Un seuil très difficile à atteindre, surtout pour les agents hospitaliers qui appartiennent à la catégorie « active », dont l’ouverture des droits à la retraite est théoriquement fixée à 57 ans. Pour valider 167 trimestres et donc 41 ans d’activité, il faudrait avoir commencé à travailler à 16 ans (hors bonifications) !

Ceux qui partent sans avoir validé le nombre de trimestre requis subissent ce qu’on appelle une décote, c’est à dire une baisse définitive de leur pension.

Avec la réforme des retraites de 2020, les pensions ne devraient plus être calculées sur les 6 derniers mois de salaire, mais sur l’ensemble des revenus depuis le début de carrière !

Il ne faut pas s’imaginer que la réforme des retraites qui devrait être votée en 2020 serait plus favorable. Le système de validation des trimestres devrait disparaître. Il devrait être remplacé par un système universel par points, applicable à tous. Le calcul de la pension de retraite ne se fera plus sur les 6 derniers mois d’activité pour les agents de la fonction publique, ni sur les 25 meilleures années pour les salariés du privé, mais sur l’ensemble de la carrière pour tout le monde ! On prendra donc aussi en compte les salaires de début de carrière pour le calcul de la retraite, ce qui ne devrait avantager personne, ni dans le public, ni dans le privé.

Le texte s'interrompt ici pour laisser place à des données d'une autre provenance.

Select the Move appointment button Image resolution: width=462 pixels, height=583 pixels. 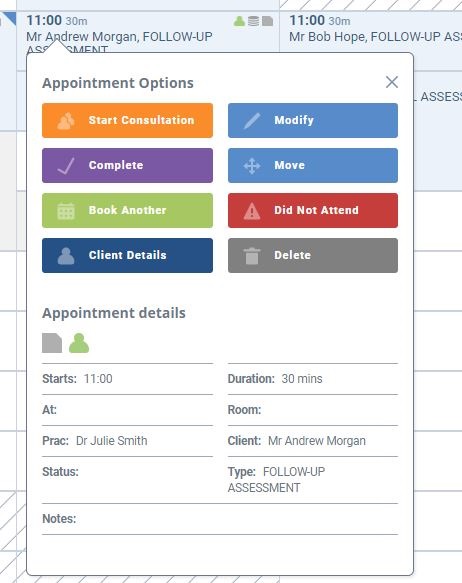313,165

Difficile aussi de savoir ce que deviendrait le régime des agents de catégorie « active », comme les aides-soignantes ou les infirmières qui bénéficient d’un âge d’ouverture des droits à 57 ans.

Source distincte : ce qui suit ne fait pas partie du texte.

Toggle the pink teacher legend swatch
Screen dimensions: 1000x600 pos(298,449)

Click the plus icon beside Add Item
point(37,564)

Une étude du Conseil d’orientation des retraites (COR) montre qu’en 2035 le niveau de vie de l’ensemble des retraités devrait passer en dessous du niveau de vie du reste de la population… 2035, c’est dans 15 ans, c’est donc demain !

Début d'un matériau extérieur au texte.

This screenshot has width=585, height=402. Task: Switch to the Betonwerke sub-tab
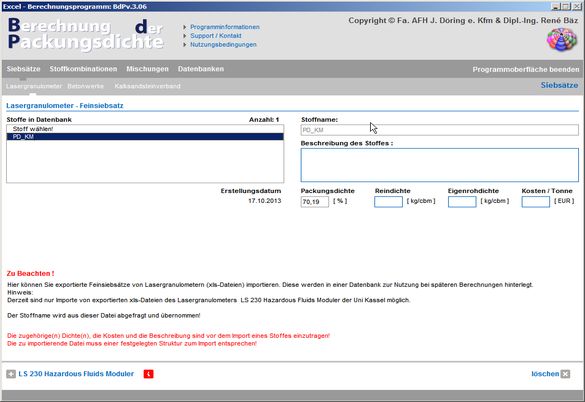85,86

La Complémentaire Retraite des Hospitaliers : une solution pour se constituer un complément de revenu à la retraite

Voilà pourquoi il faut penser à la retraite dès le début de sa carrière, anticiper pour se constituer un complément de revenu après la vie professionnelle, et maintenir votre niveau de vie. Mais pas d’inquiétude, il existe des solutions simples (et douces !) pour y faire face et préparer progressivement sa retraite de demain. C’est ce que propose la Complémentaire Retraite des Hospitaliers (CRH). En souscrivant à la CRH, vous cotisez tout au long de votre carrière (entre 2,5 % et 5,5 % de votre salaire brut mensuel) pour vous constituer un complément de revenu à la retraite et pour toute votre vie ! Plus vous commencez tôt, plus les cotisations vous paraitront indolores et plus vous ferez grimper le montant de la rente qui vous sera versé à la retraite. Une façon efficace d’enrayer la baisse de revenus à la retraite : qui est de l’ordre de 25 % à 30 % pour un agent hospitalier.